Primeiro distribuiu uma série de mentiras, de maneira a preparar a justificação do erro, apenas admitido dois dias depois. Disseram que Jean saltou as barreiras dos bilhetes. Falso, as imagens das câmaras de segurança mostram claramente Jean a entrar calmamente depois de inserir o passe na máquina. Depois disseram que Jean tinha vestido um casaco largo e comprido, de forma a esconder explosivos. Falso, era Verão, estava enublado mas calor, e Jean tinha vestido um fino casaco de ganga. Depois, disseram que era um imigrante ilegal. Falso, Jean era um dos poucos brasileiros na Europa com situação legalizada. Etc., etc., as mentiras continuaram durante horas e por toda a Inglaterra ouvia-se nada mais do que louvores ao excelente trabalho da polícia.

Quando não mais dava para esconder o erro, os seis polícias foram enviados para as Caraíbas de férias, com um bem gordinho subsídio, de forma a não serem molestados pelos media. O inspector da Scotland Yard emitiu um pedido de desculpas e... o caso foi encerrado.

Encerrado até cerca de nove meses depois, quando a família, após uma série de concertos de música punk e festas de samba para angariação de fundos, finalmente juntou dinheiro suficiente para processar as autoridades. (Jean era de origens modestas, os pais agricultores sem terra no Sertão brasileiro, e as primas empregadas domésticas em Londres). Apareceu em cena Gareth Peirce, uma advogada famosa pelo caso dos Guilford 4 (quatro irlandeses falsamente acusados de um ataque do IRA nos anos 70). Foi então instaurado um inquérito "independente", onde se reconheceram erros inaceitáveis, mas que, no entanto, não justificaram qualquer penalização.

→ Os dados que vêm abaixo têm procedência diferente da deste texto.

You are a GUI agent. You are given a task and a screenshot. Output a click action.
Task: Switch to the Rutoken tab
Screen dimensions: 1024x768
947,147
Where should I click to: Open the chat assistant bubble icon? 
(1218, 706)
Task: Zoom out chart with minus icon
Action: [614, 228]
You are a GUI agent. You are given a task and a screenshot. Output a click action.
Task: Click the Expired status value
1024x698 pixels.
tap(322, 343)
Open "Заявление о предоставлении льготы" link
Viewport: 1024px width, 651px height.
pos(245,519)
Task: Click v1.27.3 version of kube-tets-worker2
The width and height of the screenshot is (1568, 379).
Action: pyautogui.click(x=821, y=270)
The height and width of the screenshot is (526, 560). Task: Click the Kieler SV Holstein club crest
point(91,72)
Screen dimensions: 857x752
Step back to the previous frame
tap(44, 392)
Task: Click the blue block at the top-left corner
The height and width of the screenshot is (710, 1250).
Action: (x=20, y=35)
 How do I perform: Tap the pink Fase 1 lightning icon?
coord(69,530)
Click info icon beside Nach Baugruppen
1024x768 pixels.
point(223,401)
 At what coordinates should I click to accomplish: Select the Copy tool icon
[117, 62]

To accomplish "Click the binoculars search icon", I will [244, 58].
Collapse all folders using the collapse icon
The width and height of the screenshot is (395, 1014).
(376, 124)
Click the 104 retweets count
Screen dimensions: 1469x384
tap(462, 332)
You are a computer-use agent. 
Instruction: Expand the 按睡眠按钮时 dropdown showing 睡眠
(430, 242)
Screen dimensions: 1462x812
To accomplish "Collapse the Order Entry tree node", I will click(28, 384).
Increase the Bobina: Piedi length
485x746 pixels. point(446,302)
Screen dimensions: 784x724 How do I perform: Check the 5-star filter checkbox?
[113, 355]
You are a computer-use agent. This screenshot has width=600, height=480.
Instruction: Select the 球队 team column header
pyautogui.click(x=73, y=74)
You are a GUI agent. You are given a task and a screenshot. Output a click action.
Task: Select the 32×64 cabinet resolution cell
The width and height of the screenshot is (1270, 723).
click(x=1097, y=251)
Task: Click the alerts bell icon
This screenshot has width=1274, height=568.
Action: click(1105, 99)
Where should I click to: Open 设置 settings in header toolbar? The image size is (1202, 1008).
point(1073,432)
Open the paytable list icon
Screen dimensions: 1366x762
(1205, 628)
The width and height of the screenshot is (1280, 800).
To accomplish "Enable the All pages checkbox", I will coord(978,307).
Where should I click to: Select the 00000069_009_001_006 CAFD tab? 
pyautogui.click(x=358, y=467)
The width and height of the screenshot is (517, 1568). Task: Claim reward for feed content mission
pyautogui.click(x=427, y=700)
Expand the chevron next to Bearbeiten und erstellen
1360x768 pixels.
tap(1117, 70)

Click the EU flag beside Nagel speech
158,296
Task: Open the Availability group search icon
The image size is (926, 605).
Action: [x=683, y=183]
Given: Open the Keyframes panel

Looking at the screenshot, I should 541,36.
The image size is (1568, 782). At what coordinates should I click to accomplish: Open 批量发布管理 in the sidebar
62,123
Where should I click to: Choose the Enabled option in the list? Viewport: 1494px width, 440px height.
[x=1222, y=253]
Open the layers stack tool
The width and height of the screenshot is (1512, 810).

Pelo contrário, os seis polícias continuam de arma na mão, a inspectora responsável pela operação foi entretanto promovida e o director da Scotland Yard continua a ser o mesmo que naquele dia.

A lista de incongruências do caso é interminável, e todas as indicações levam-nos a pensar que alguém muito tem trabalhado para esconder a verdade. Só para dar um exemplo: as câmaras de vigilância na plataforma estavam supostamente desligadas... difícil de acreditar já que tudo se passou duas semanas depois de um dos maiores ataques terroristas de sempre em Inglaterra.


O relato termina anunciando que nesse dia, três anos depois da morte de Jean Charles, seriam largados 1093 balões e erigida uma estátua constituída por 1093 flores. 1093 correspondia ao número de dias que a família Menezes não conhecia justiça.